Why are we doing this upgrade anyway?
It's a good question, and a relevant one. The answer in short: The new features make it easier to share and find more information.
Here's how:
- Discussions: Discussions are still question-and-answer format, and a key source of technical and support information. If you've put a watch on a thread, you can now reply to the thread directly in the email generated by the watch -- you don't need to go back to the site to reply. And we will soon put into practice a flag that allows virtuoso-level community members and above flag content that requires a VMware response -- and we are training our product and development managers to look at those flagged posts first to ensure the critical questions requiring VMware company expertise get answered quickly.
- Documents: Documents are for sharing information or techniques that you have figured out, tested, and put into practice. For example, best practice explanations, sample code and scripts, process descriptions, or the spreadsheet format you use to track metrics. It's much easier to create them as documents rather than adding them as attachments to threads.
- Blogs: Every community member has a personal blog. Blogs are a great way to tell a story over time -- like an implementation diary describing a problem you encountered and the steps you took to overcome it. Let's say you need double computing capacity in six months on a fixed budget. Start by describing the goal you were given (or that you worked out for yourself), do another post a week later as you start to think out your plan, and so on. Another example is this blog, where the VMware Communities team is describing our plans and the issues we face as they unfold. We all want to read about issues our peers are facing, and a blog is a perfect way to describe complex problems and solutions as they unfold -- a blog is much more authentic than a summary written after the fact.

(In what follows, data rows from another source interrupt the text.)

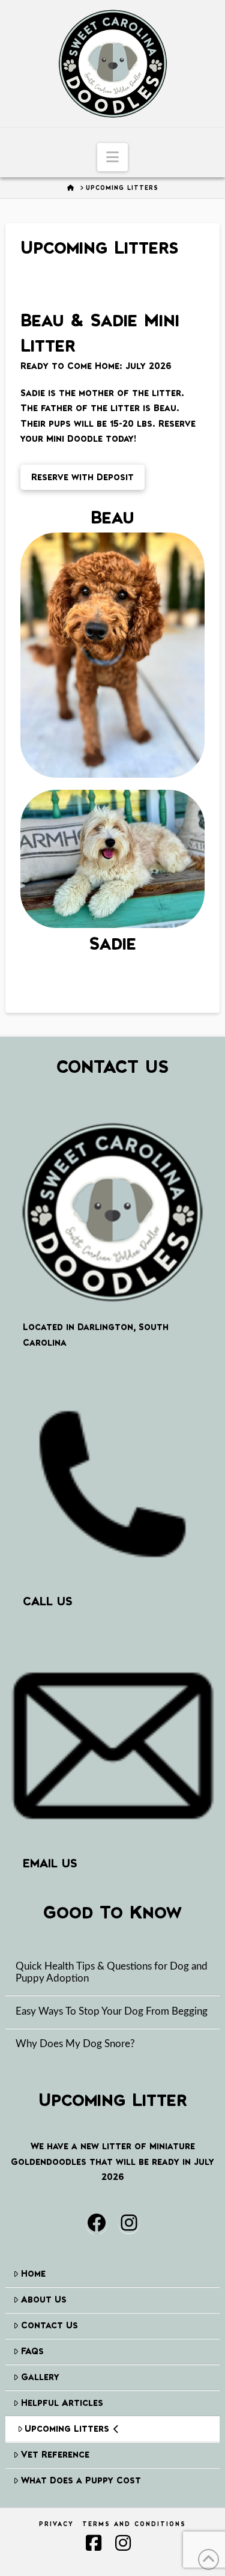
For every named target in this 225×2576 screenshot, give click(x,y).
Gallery (40, 2377)
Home (33, 2273)
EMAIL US (50, 1863)
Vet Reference (55, 2454)
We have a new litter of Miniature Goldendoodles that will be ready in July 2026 (112, 2161)
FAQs (32, 2351)
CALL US (48, 1601)
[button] (112, 157)
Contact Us (49, 2325)
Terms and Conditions (134, 2524)
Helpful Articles (62, 2402)
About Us (44, 2299)
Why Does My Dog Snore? (75, 2044)
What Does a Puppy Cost (81, 2480)
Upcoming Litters (67, 2428)
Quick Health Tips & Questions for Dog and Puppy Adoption (112, 1972)
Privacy (56, 2524)
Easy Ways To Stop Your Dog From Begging (112, 2011)
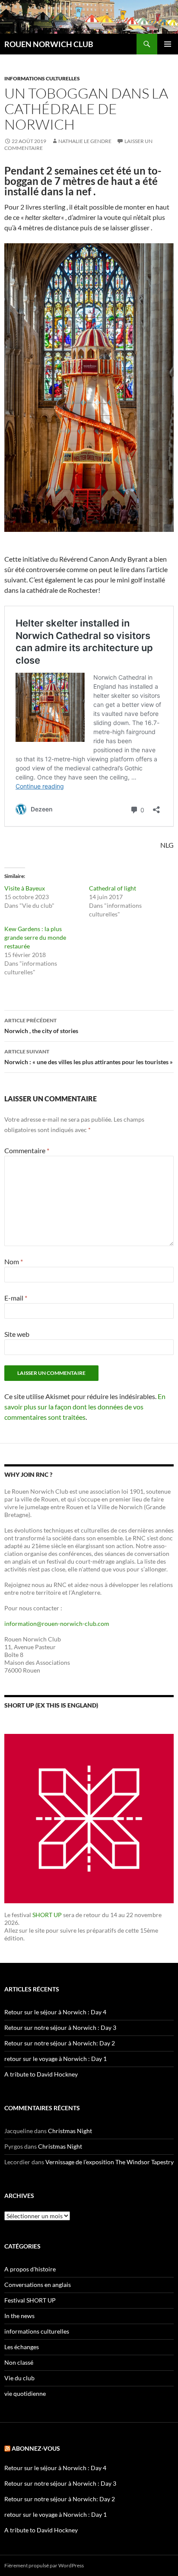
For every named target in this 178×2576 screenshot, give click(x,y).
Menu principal (167, 44)
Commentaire (26, 1150)
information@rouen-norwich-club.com (56, 1623)
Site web (16, 1334)
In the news (19, 2315)
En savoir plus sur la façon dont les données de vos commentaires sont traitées (84, 1406)
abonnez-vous (36, 2448)
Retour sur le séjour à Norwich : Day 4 (55, 2012)
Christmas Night (70, 2130)
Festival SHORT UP (30, 2300)
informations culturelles (42, 78)
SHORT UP (47, 1914)
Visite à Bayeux (24, 888)
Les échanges (21, 2346)
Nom (13, 1261)
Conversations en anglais (37, 2284)
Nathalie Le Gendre (84, 141)
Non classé (18, 2362)
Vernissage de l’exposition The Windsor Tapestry (109, 2162)
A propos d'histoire (30, 2269)
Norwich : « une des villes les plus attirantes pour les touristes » (88, 1056)
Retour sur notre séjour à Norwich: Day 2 (59, 2043)
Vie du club (19, 2378)
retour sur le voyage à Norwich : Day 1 (55, 2058)
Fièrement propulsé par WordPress (44, 2565)
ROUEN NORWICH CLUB (48, 44)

- Converting Threads to Documents: This solves the new visitor problem. A new visitor wants to get a sense of what is up with Workstation or VirtualCenter, and his only option was to read a lot of discussion threads. Now, the community can identify interesting threads, convert them to documents, and edit it down to the essential information of the post. For each community, we will create FAQ documents that are links to these converted threads, and serve as a great starting point for any community. New visitors can get the overview from each community's FAQ.
- Tagging: Tagging makes it easier to find information. Community members tag new blogs, documents, and discussions with keywords that lets the community define the categories where content is placed. And because you can add multiple tags, a discussion, document or blog post can appear in multiple categories, not just the traditional product categories of the old forums. The system recommends popular tags so it's easy to find existing relevant tags.
- Better Naming and URLs: Most everything in VMware Communities has easy-to-remember names and URLs. After http://communities.vmware.com, all communities start with "/community", threads start with "/thread", documents with "/doc", blogs with "/blog", people with "/people", and tags with "/tag". And all resources in the community are easy to link to via wiki markup syntax.
- RSS: Just about everything in VMware Communities is RSS-enabled, so you can subscribe to whole communities or various parts of them via RSS.
And last but not least: none of the above was possible with the old VMTN Forums. The new platform not only has many more features, but it is also more flexible and allows us to add new features and modify existing ones.
Back to the Short Answer
All of these features help make it easier for VMware Communities to grow in breadth and depth of information, and they make it easier to find more relevant information. Yes, it is still obvious that we need to continue ironing out usability issues so that community members can take advantage of the improvements. But as we do, and as the power of the new features becomes clear to more community members, the value of VMware Communities will grow.
Tags:
community
Who, exactly, was screaming for any of that? Where is the customer demand driving this development effort?